Six markets with the deepest data availability and the highest policy relevance to EPBD 2024 implementation.

DE

Germany

Largest building stock in the EU — renovation target underpinned by GEG framework

Moderate progress
42.1M Residential units
72% EPC coverage
0.9% Renovation rate (p.a.)
31% F/G-class stock
KfW 55 NZEB standard
3.4M Heat pumps installed (2023)

Germany's building stock presents a dual challenge: the country has the largest residential housing inventory in the EU, with an average construction year of 1968 and deep historical reliance on gas heating (62% of residential units as of 2023). The Gebäudeenergiegesetz (GEG), amended in 2024, mandates that all newly installed heating systems must be compatible with at least 65% renewable energy from 2024 — a rule that has accelerated heat pump adoption despite initial political controversy.

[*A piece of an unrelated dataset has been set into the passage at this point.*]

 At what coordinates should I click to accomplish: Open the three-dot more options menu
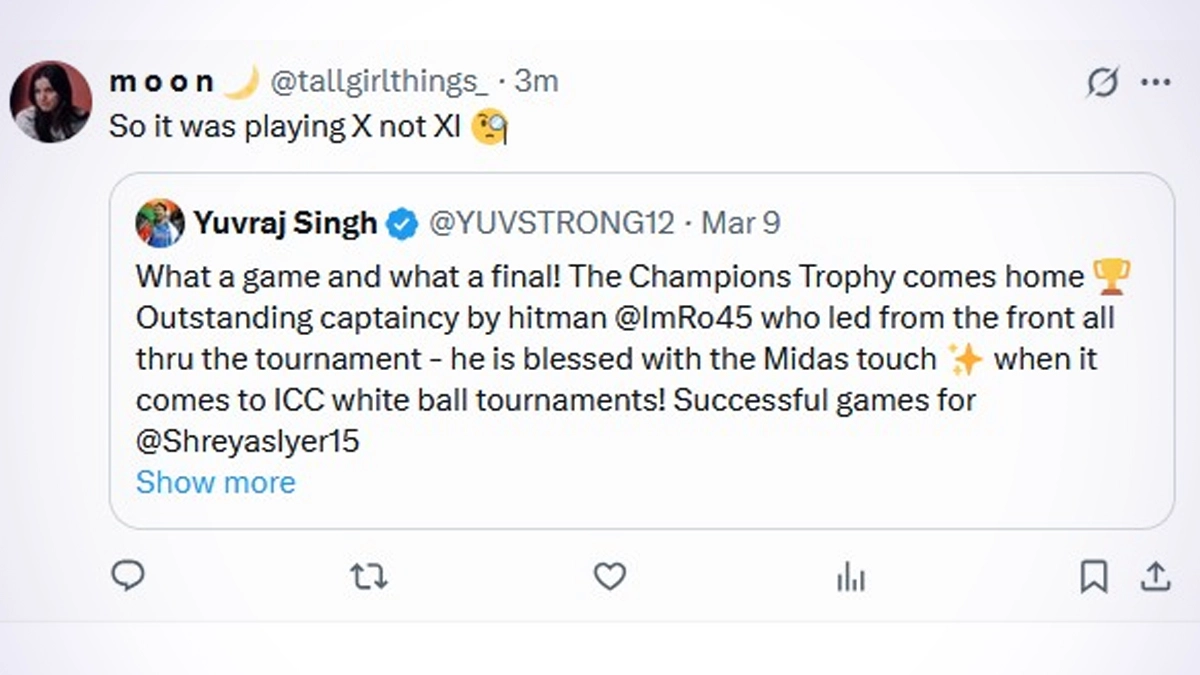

The main bottleneck is renovation rate. At 0.9% p.a., Germany needs to roughly double the rate to meet its own climate plan targets, let alone EPBD 2024 MEPS requirements by 2033. The GEG amendment introduces tiered subsidy rates through the BEG programme — up to 70% grant for low-income households — but take-up has been constrained by installer shortages and complex administrative requirements. The Federal Office for Building (BBSR) estimates a current certified energy advisor deficit of approximately 8,000 professionals.

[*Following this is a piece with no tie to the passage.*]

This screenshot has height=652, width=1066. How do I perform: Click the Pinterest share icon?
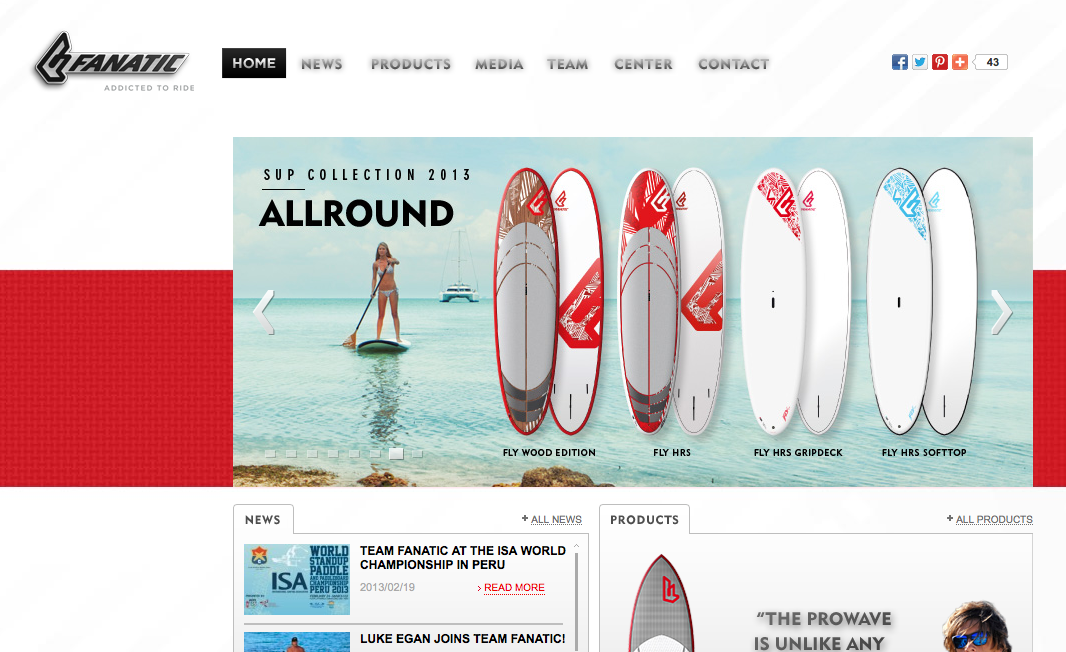click(940, 62)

EPC coverage remains uneven: post-1978 buildings have near-complete registration through the Energieausweis system, but pre-1948 multi-family stock in the former East Germany (approximately 3.1 million units) shows coverage gaps of 30-40%. Observatory imputation models suggest this stock is disproportionately F-rated, meaning the true share of worst-performing buildings may be understated in official statistics.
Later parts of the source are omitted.